Orchestrating the delivery was Rob McTavish, a bearded Canadian military veteran from Coquitlam, B.C., who helped organize the $2.2-million shipment from Canada’s West Coast.
“It’s really high-end equipment,” he said.
“There’s a crash cart that’s coming that has all the items for a surgical room. Specific surgical equipment called bear huggers. We have a tourniquet system for surgeries, cauterizing machine for burns,” McTavish said.
McTavish’s involvement with Ukraine began in March 2022, when he read a neighbour’s online post asking if anyone had room in their homes for a 15-year-old and his grandmother from Zaporizhzhya. He took them in and has since opened his house to two more Ukrainians.
Last summer, the same neighbour was looking for someone to accompany a load of equipment to Ukraine and learned McTavish was a former paratrooper in the Royal Westminster Regiment.
Once he arrived in Ukraine, McTavish was taken aback by what he saw — the extensive damage to civilian buildings caused by months of Russian missile, tank and rocket attacks.
“It’s everywhere,” said McTavish, who served as a peacekeeper in Cyprus and left the Canadian Forces in 2006 after two decades. “I’ve seen war in multiple places, I’ve never seen this level of destruction.”
“It’s just so wrong, what’s happening.”
During a visit to Marhanets, McTavish was shocked to see the Russians had shelled the elementary school and the hospital, shattering its windows.
“It has no military significance whatsoever,” he said of the city. “I saw no military in the town. I saw no military targets. I saw no infrastructure for the military, yet it’s being shelled.”
After returning from that first visit, he used a shopping list supplied by the Marhanets hospital to begin collecting state-of-the-art medical equipment last fall, working with the charity Canadian Ukrainian Social Services in Vancouver.
On Jan. 24, the truck backed into the hospital delivery bay and the unloading began. “It’s incredibly emotional,” McTavish said as he watched. “I’m so glad that we could come through.”
The shelling held off long enough to unpack.
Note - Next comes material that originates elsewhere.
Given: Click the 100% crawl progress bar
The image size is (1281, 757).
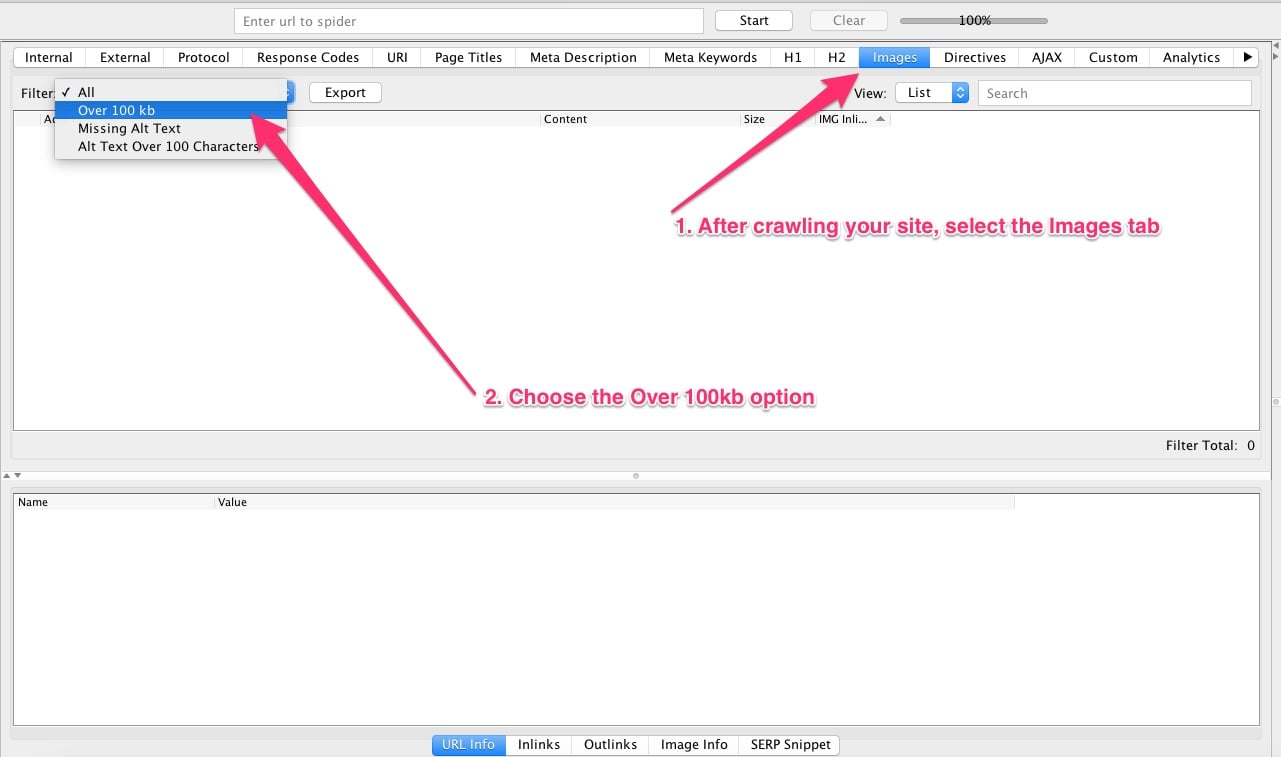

An operating room table, surgeon’s chair, recovery room stretcher and adjustable bed, walkers, crutches, microscope, linens, blankets, commode, suction machine, and exam light.
The hospital staff hauled the equipment inside and up the elevators. The mayor said he was grateful. It wasn’t just the new equipment; it was knowing that strangers who lived far from Ukraine understood what the city was going through and were on their side.
Shelling is routine in frontline cities, but add a nuclear threat and things get more complicated. It takes nerve, and planning. To prepare for the worst, the city has conducted evacuation training, stocked up on iodine pills and monitors radiation levels.
It’s a lot, but Borovyk won’t leave.
“I am the mayor of the city,” he said. “I should be with the people who voted for me. I am not leaving them, and I am with them until victory.”